By selecting only the one historical example of Hannibalʼs crossing for elaboration, however, from the several with which Rogers crowds “The Alps”, Ruskin demonstrates a tendency to expand and attenuate what Rogers presents as layers of memory and history. On the one hand, by positioning his Hannibal poem, “Passing the Alps”, as a fulcrum between sections about approaching the Alps and sections about crossing the mountains, Ruskin acknowledges Rogersʼs procedure of concentrating and multiplying perspectives. In Rogersʼs “The Alps”, the speaker describes multiple viewpoints, first recalling his approach to the mountains from below, in western Switzerland (Rogers begins Italy in Lake Geneva and environs) and then gazing over a wide prospect from above—retracing the winding road that he has climbed, and anticipating the path that he will follow to descend into Italy. In Ruskinʼs sequence, these stages are drawn out as a succession of real‐time descriptions, with each stage of the passage represented by a separate poem: the sublime terror of the Via Mala; a respite in the pastoral village of Splügen; the turning point achieved amid the bleak landscape of the summit, with its dire remembrances of fallen travelers; and the breathtaking descent, winding among the precipitous cliffs, viewed first from above and then from below. In Italy, Rogers places “The Alps”, which describes (without naming) the Simplon, following the poem, “The Great St. Bernard” (which he did not visit); and between these two poems falls another, “The Descent”, which illogically leads the traveler downward from the Simplon (again without explicitly identifying it) before the traveler arrives at the pass in “The Alps”. But Rogers was less concerned than Ruskin with tracing the journey linearly; rather, he framed multiple and overlapping opportunites to contextualize the journey in both ancient and recent history. Anticipating the catalog of historical struggles against the Alpine barrier in “The Alps”, the speaker in “The Descent” relays his guideʼs tale of personally encountering Napoleon himself, marching his army to Italy and victory at Marengo.

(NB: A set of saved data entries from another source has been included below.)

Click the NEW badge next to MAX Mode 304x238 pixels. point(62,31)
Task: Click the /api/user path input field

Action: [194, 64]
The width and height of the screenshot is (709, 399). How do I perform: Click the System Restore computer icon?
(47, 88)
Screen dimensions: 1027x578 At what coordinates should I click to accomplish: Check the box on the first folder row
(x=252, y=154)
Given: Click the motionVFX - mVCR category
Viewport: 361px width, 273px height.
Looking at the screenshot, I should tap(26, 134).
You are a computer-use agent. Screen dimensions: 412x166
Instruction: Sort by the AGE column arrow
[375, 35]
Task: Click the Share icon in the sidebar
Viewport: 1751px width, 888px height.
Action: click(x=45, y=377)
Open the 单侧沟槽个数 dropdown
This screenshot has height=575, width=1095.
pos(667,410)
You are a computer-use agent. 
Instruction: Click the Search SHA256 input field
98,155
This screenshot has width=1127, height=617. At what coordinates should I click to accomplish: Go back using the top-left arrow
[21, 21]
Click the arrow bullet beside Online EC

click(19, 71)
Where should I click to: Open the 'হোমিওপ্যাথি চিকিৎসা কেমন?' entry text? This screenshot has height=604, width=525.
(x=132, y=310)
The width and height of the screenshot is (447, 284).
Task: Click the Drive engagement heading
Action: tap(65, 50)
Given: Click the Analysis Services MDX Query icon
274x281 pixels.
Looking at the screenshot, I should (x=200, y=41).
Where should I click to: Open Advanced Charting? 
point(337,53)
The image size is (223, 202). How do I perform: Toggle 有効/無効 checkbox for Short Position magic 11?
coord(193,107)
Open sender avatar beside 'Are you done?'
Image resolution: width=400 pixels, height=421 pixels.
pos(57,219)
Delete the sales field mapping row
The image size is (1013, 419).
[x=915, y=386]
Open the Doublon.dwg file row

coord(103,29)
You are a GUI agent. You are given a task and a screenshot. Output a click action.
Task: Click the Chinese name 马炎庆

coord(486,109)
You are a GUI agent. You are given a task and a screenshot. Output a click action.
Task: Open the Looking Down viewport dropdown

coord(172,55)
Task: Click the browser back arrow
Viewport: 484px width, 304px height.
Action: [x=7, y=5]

Yet, while Ruskin makes his sequences linear where Rogersʼs are complex, he does learn from Rogersʼs ability to discipline his proclivity for digression and complexity by imposing neoclassical balance. In Italy, Rogers digresses between “The Descent” and “The Alps” to relate two verse narratives, but the stories are balanced topographically and thematically. “Jorasse”, a highland tale about an intrepid Alpine hunter who delves into a cave, is complemented by “Marguerite de Tours”, a lowland tale about a girl who crosses from Martigny, on the Swiss side of the St. Bernard, to the opposite vale of Aosta in order to attend to her dying father. Symmetrical and complementary arrangement when showcasing variety was characteristic of Rogersʼs mix of Neoclassicism and Romanticism, a principle reflected in the arrangement not only of his verse but also of his art collection in his famed St. James Place bachelorʼs residence. As one of visitors, the art historian Gustav Friedrich Waagen, commented in 1835, “one knows not whether more to admire the diversity or the purity of his taste” in exhibiting his treasures; “[p]ictures of the most different schools, ancient and modern sculptures, Greek vases, alternately attract the eye, and are so arranged, with a judicious regard to their size, in proportion to the place assigned them, that every room is richly and picturesquely ornamented, without having the appearance of a magazine, from being over–filled, as we often find” (Waagen,Works of Art and Artists in England, 2:132–33; and see Hale, introduction to The Italian Journal of Samuel Rogers, 26–27).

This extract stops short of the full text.